We tend to grow up convinced that freedom is the hidden treasure that will change our perception totally after we experience it. This might be more of a myth rather than reality. This is because freedom by itself has no meaning since there is nothing to reject. In order to be able to reject something we first need to narrow freedom and hypothetically that would mean to experience less freedom rather than more of it. What many of us do wrong is constantly focusing on saying yes and taking the blame when it's not their fault. By doing so we actually return to the first rule depicted in this book which refers to accept that we are not entitled to anything and even though we might possess better skills than others, in general, we are all mediocre. Accepting everything means that everything holds the same level of value for us which turns our life into something which is meaningless. Because of that, the only way to be able to find out what should be prioritized and what we shouldn't care about is by rejecting some things in our life. Nevertheless, we might be amazed by what limiting freedom could bring to us. Sometimes wandering around the world without any specific goal won't make us feel like the king and queen of the world but rather as meaningless beings.

Analysis

The author believes that there is a strong correlation between what we reject and our identity. In the end what we accept and also what we reject is what defines us.

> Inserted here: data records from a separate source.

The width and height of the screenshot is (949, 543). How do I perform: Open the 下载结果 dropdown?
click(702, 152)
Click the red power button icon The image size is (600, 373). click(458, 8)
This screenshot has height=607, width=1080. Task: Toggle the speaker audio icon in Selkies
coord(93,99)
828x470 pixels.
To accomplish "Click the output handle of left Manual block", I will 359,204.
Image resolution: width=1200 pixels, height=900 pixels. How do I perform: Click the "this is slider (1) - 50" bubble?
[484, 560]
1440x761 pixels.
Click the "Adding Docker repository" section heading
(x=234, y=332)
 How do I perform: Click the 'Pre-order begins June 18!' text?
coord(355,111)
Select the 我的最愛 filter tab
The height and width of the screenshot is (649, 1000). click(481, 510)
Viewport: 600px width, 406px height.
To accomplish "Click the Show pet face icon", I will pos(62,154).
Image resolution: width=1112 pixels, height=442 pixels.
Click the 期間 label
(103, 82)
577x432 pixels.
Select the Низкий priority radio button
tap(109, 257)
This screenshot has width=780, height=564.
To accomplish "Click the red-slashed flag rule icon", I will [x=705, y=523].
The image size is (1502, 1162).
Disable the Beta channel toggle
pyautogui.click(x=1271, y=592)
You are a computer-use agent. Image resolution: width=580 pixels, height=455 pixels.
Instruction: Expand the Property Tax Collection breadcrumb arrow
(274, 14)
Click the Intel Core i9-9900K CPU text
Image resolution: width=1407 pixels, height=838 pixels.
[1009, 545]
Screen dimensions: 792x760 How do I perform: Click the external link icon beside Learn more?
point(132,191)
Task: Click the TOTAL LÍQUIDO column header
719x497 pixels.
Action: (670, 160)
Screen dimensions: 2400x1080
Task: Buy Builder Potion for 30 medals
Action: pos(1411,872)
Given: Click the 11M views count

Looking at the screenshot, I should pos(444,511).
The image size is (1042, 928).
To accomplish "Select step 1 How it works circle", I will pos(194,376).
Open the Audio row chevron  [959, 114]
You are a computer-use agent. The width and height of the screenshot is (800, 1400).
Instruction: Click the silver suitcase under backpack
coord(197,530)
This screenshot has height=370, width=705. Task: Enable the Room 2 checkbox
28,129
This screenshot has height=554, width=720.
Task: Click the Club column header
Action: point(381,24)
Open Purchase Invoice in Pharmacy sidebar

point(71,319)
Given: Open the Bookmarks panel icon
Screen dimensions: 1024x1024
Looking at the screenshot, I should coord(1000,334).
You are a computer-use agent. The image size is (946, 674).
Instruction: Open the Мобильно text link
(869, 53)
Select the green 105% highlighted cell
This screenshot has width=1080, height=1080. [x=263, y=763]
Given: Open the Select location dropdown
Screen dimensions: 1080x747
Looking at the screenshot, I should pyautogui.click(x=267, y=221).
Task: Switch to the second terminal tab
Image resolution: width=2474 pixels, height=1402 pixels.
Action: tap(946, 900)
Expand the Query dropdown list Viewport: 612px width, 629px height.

In the most logical way, this means that if we avoid rejecting anything can be translated as avoiding any form of conflicts and confrontation which ultimately leads to a very subtle form of entitlement. We already know from the previous chapter that entitlement is a poisonous trait as it doesn't spur the desire to grow. Manson also denies the idea that freedom is the key to happiness. This is because when we refer to this state we actually refer to a moment in which we are overloaded with options and we end up suffering from what is known as the paradox of choice. Having more is not always better because as a result of a multitude of opportunities we tend to question our rejections. The example which is presented in the book is the one in regard to having the possibility to move to a country out of twenty other possibilities. By choosing this, we forfeit other options which lead to the terrifying question which will haunt us for years "What if?”. In order to present better the practical application of this information, he reminds us of toxic relationships. Those are based especially on the feeling of entitlement to solve the partners' problem or blame the partner for any difficulties.